How Fashion Reflects The Times / The Origin of Trends.

When I wrote this paper, the ideas beneath the surface of fashion were compelling to me. I realized fashion was not just clothing. Fashion's petticoats concealed the mindset, current events, and history of society. The style one chooses to wear might be a costume, a time capsule, a revelation, a pronouncement of beliefs, or an exposition - among many other things.

Two decades ago, I was immersed in learning about the world of fashion - which was a wonderful escape from the gamut of quotidian events. Until that time, I had only sketched designs but Professor Baldwin, with a watchful eye and generous encouragement, taught me to bring ideas to life and to produce garments of good quality.

Coming from a family that places great value on education and the mentors who impart that knowledge, I appreciated Professor Skinner's Textiles and Fibers class and enjoyed conducting research for another course she taught - Dynamics of the Fashion Industry. Professor Skinner required a paper - entitled "Fashion: A Mirror of the Times (1990-2000),and specified the research should include past evidence of style influence and predictions for future trends. I'll reprint the paper here - with its bibliography and only minor changes in terminology. Do remember you are reading the research in its original form. Though I'd like to rework some of the thoughts, the paper is more genuine and representative of my 1992 thoughts - with minimal edits.

Fashion: A Mirror of the Times

I believe the "retro" trend in clothing could be traced to the radio stations' revival of "golden oldies". Musicians began producing new versions of old songs, or "remakes". Rap musicians sampled other artists, mixing bits and pieces of old songs into their own creations. In a sense, fashion has reflected this "cut and paste" trend.

Grateful Dead fans had already adopted 60s tie-dye shirts, and miniskirts appeared on aerobicized bodies during the economically-sound 80s. Around the same time, bike messengers reintroduced highly-visible "day-glo" neon colors such as fluorescent yellow and orange, hot pink, and acid green, while adding the new touches of "belly bag" wallet/purses, and body-hugging Lycra shorts.

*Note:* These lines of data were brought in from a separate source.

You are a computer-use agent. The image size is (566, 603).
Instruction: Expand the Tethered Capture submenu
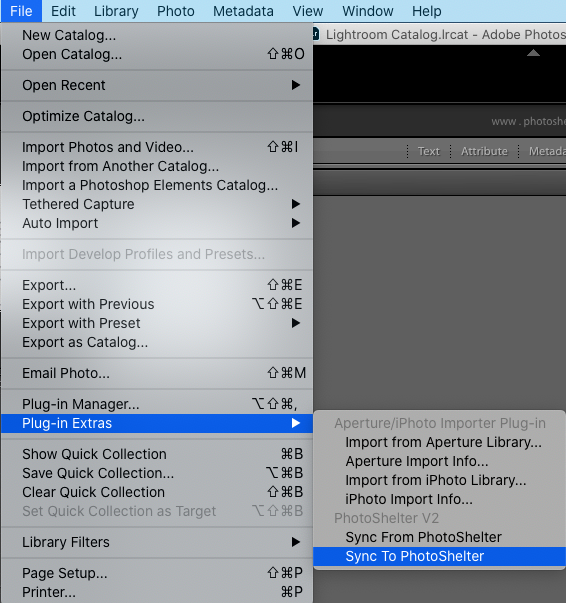[x=156, y=204]
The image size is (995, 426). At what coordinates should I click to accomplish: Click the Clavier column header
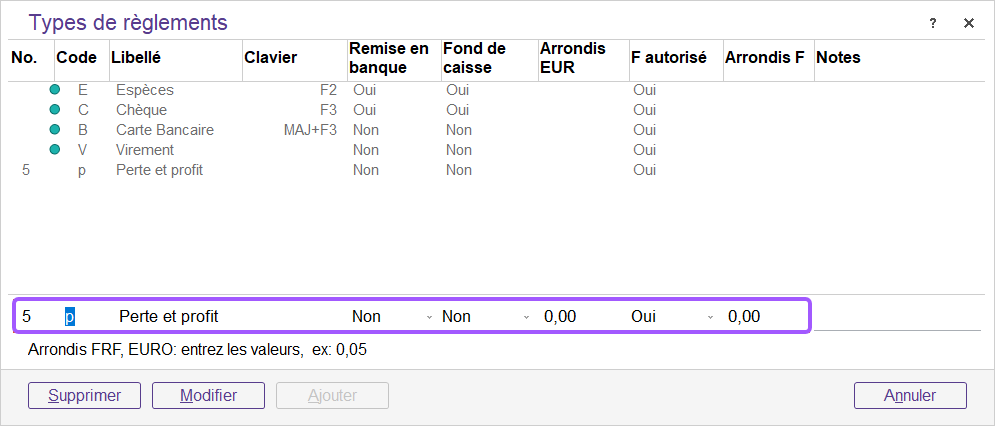pyautogui.click(x=270, y=58)
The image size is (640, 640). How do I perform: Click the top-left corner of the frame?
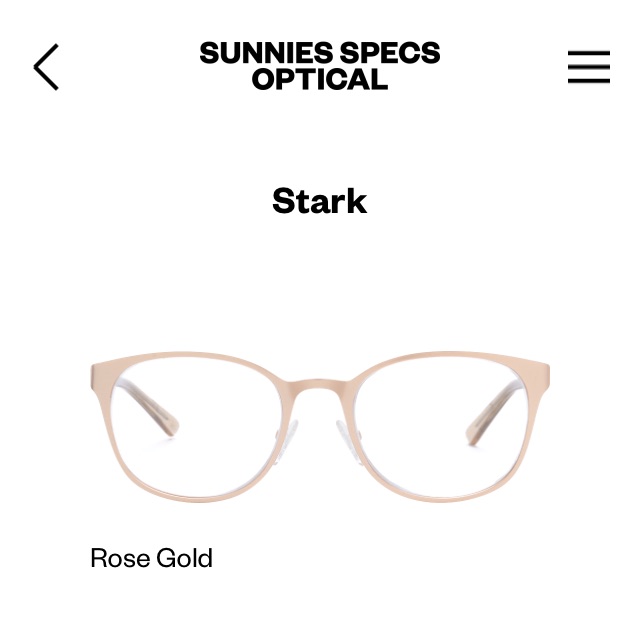point(97,365)
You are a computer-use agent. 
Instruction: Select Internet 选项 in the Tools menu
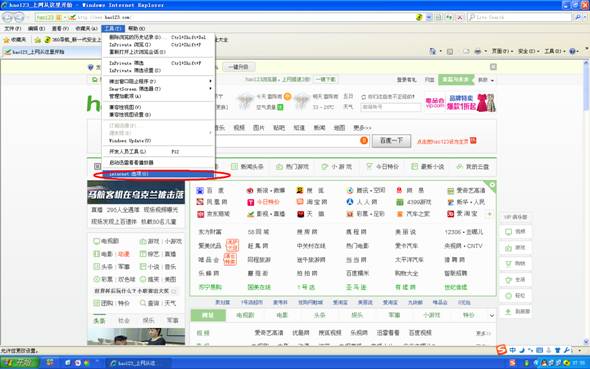(158, 174)
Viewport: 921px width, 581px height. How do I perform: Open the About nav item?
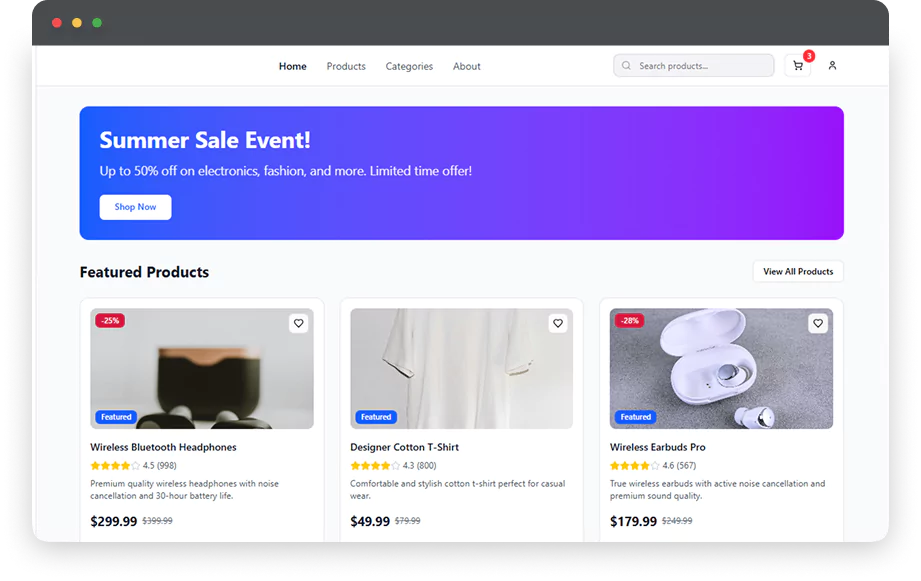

The late 80s, like the "roaring twenties", gave us women with cropped, then very-short hair. Thigh-high, or "go-go" boots made a comeback with miniskirts, leggings, and with the "catsuit", which first appeared in a 1964 "Space Age Collection" by Pierre Cardin. (Deitz, p.165) A 60s-inspired movie, "The Doors", reinforced the retro-hippie "flowerchild" look. Psychedelic Pucci prints were revived, as well as peace symbols, and black-and-white "op art" prints. The "mod-look" in makeup returned with false eyelashes, kohl liner, and pale lips. Chain belts, "mood" rings, and chunky lucite accessories were retrieved from jewelry boxes. A 1968 spring/summer Spiegel catalog showcases many of the same items seen in '90/'91. Masses of hair (and Warren Beatty), reappeared - bringing to mind the movie "Shampoo". Once again, hair was worn parted in the middle and teased into a "bump" at the crown. Hair extensions became popular tress-makers - and not just for rock stars. Television screens broadcast advertisements for hair-loss remedies.  

Designers with a penchant for "rock-star-in-the-limelight-retro" cashed in on music influences. Anna Sui, for example, finds inspiration in such rock icons as Janis Joplin, Sonny and Cher, Jimi Hendrix, and Stevie Nicks. (James, p.280)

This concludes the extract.